We performed whole exome sequencing (WES) on bone marrow (BM) DNA from 4 siblings with MDS/AML with an average exonic coverage of 96x. Peripheral blood (PB) DNA samples from both healthy parents were also sequenced to enable exclusion of inherited variants in the 4 children. Acquired mutations, copy number aberrations (CNA) and loss of heterozygosity (LOH) were then defined across the four siblings. Key mutations were confirmed with Sanger sequencing, whilst further verification of CNA was performed using multiplex ligation-dependent probe amplification (MLPA).

Direct Sanger sequencing of the 4 siblings (II.1-II.4) and their mother (I.1) revealed the germline RUNX1 mutation, p.R201X. Figure 1B summarises the clinical timeline, with the key molecular and cytogenetic lesions detected in MDS/AML from each sibling. Their mother (45y) remains an asymptomatic carrier, with no peripheral cytopenias.
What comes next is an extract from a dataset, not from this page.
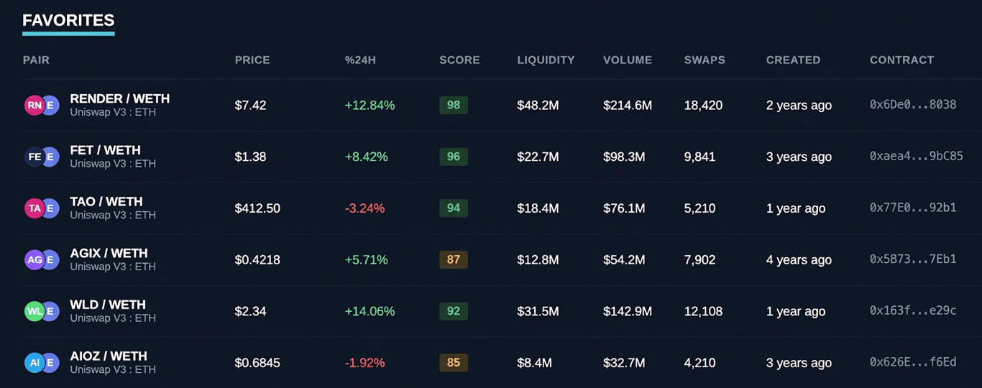Image resolution: width=982 pixels, height=388 pixels.
Task: Open the FET / WETH pair
Action: pyautogui.click(x=106, y=150)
The dizygotic twins (II.1 and II.2) presented within a period of 2 weeks at 5y, both with hepatosplenomegaly and pancytopenia. BM morphology of each twin revealed AML with dysplastic and myelomonocytic features. Significant somatic chromosomal aberrations included gain of 21q (II.1), monosomy 7 and deletion of chromosome 9q (II.2). Ten years later, sibling II.4 also presented at 5y with monocytosis. BM examination revealed myelomonocytic AML with dysplastic features and a normal cytogenetic profile. Sibling II.3 is now 14y, her BM examination revealed multi-lineage dysplasia and normal cytogenetics.

WES revealed molecular addiction to JAK2 signalling in 3 siblings (II.1, II.2 and II.4).  II.2 and II.4 both acquired JAK2 V617F mutations, with homozygosity of the mutant allele observed in II.2 due to 9p acquired uniparental disomy (aUPD). In II.1, we detected a somatic mutation in SH2B3 (p.R392Q), with apparent homozygosity caused by aUPD of 12q. The p.R392Q mutation was localised to the SH2 domain, which normally binds both mutant and WT isoforms of JAK2, inhibiting their phosphorylation. Further somatic mutations occurred in CDC27 (anaphase promoting complex, II.2 and II.4), RBBP8 (DNA double-strand break repair, II.2) and U2AF2 (spliceosome complex, II.4). Notably, all 3 siblings with somatic JAK2-signalling lesions had aggressive disease.  Both twins died within a year of presentation, II.1 due to relapse and II.2 from chemotherapy-refractory disease. Sibling II.4 relapsed after 13 months and is currently in CR2 following allogeneic HSCT. 

We describe a novel FPD-AML pedigree demonstrating convergence of lesions within the JAK-STAT signalling pathway in 3 siblings with MDS/AML. Since JAK2 mutations are reported in <5% of sporadic RUNX1-mutated AML, our findings suggest somatic mutations in FPD/AML may be enriched within distinct signalling pathways, often associated with aUPD to increase the mutant allele burden within tumours.